◆ **EXCERPTED TEXT**

▶

Proper selection of components is very important in the design of conveyor system. This section of the Engineering Catalogue explains the different designs of primary components, and their principle uses. Also, there is a list of special influencing factors for materials with special handling characteristics.

Conveyor Loading and Discharge

Conveyor loading should be regulated to prevent the components from exceeding their design limits.

Regulated Output Devices

When delivery to conveyor is from machinery with a regulated material output, the conveyor itself can be designed to handle the anticipated material volume.

Material is sometimes stored and released intermittently. In this situation, surge loads sometimes cause the conveyor to operate beyond its recommended capacity. Screw feeders are very effective in regulating these intermittent loads, and should be used if at all possible. Otherwise conveyors must be designed for the maximum momentary or surge loads.

Regulated Output Devices

Static Storage Loading

When loading from static storage or from manually regulated inlets, a load indicating ammeter can be attached to the meter control, as a simple and effective tool for accomplishing maximum design loading.

Multiple Inlet Loading

When more than one inlet is feeding the screw conveyor, care must be taken to insure the collective total of the inlets does not exceed the conveyors design limits.

Multiple Inlet Loading

Loading Through Automatic Controls

Automatic devices are available to modulate inlet or feed devices to work within design limits of the conveyor at all times.

Discharge Methods

Below are drawings of standard discharge components in a variety of designs. These configurations are listed for individual applications where the standard discharge spouts are not necessarily appropriate. Cautions are inserted when necessary for particular discharge components.

◀

◆ **YOUR ASSIGNMENT**
According to the conveyor loading text, what device is very effective at regulating intermittent surge loads?

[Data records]
▶

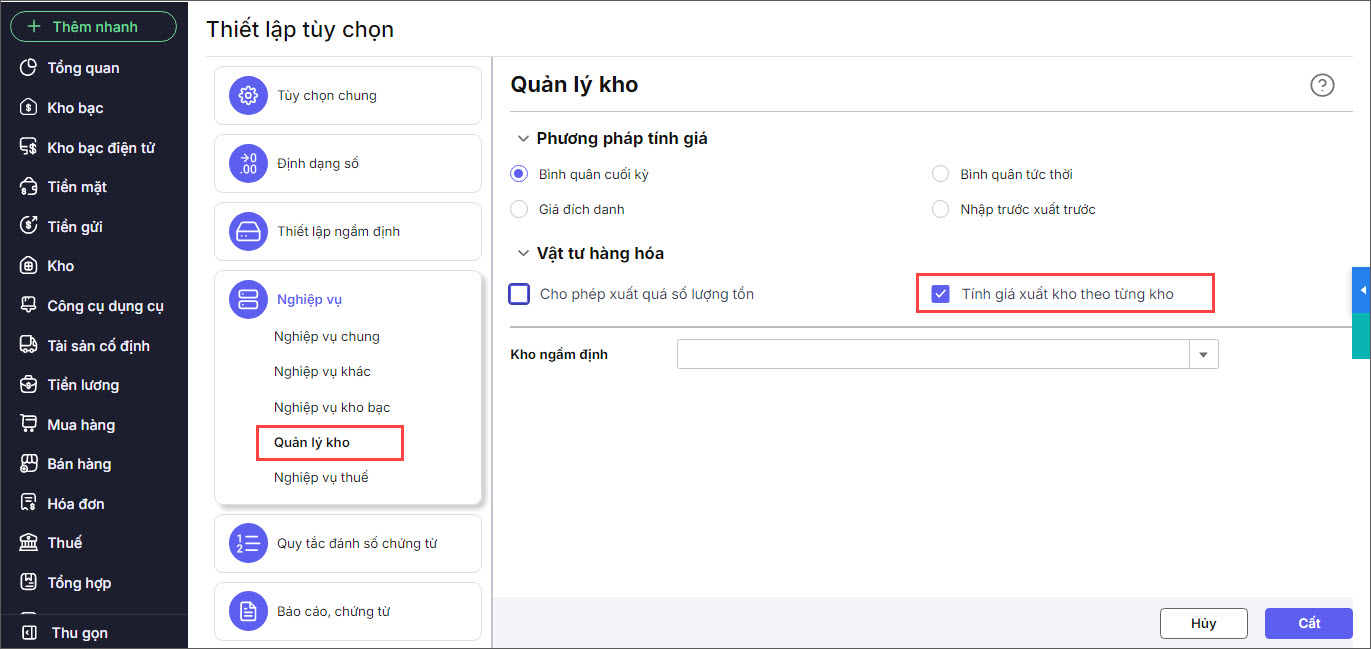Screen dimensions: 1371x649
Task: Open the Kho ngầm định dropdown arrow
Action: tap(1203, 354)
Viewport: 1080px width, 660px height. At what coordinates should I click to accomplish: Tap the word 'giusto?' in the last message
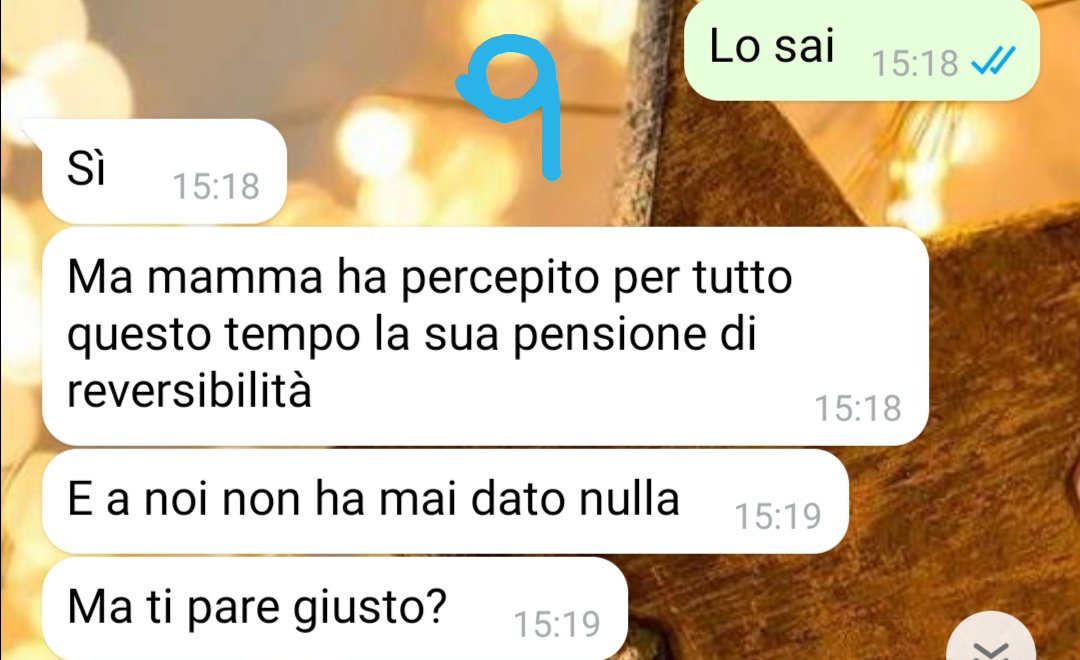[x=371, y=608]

◀

◆ **RESPONSE**
Screw feeders.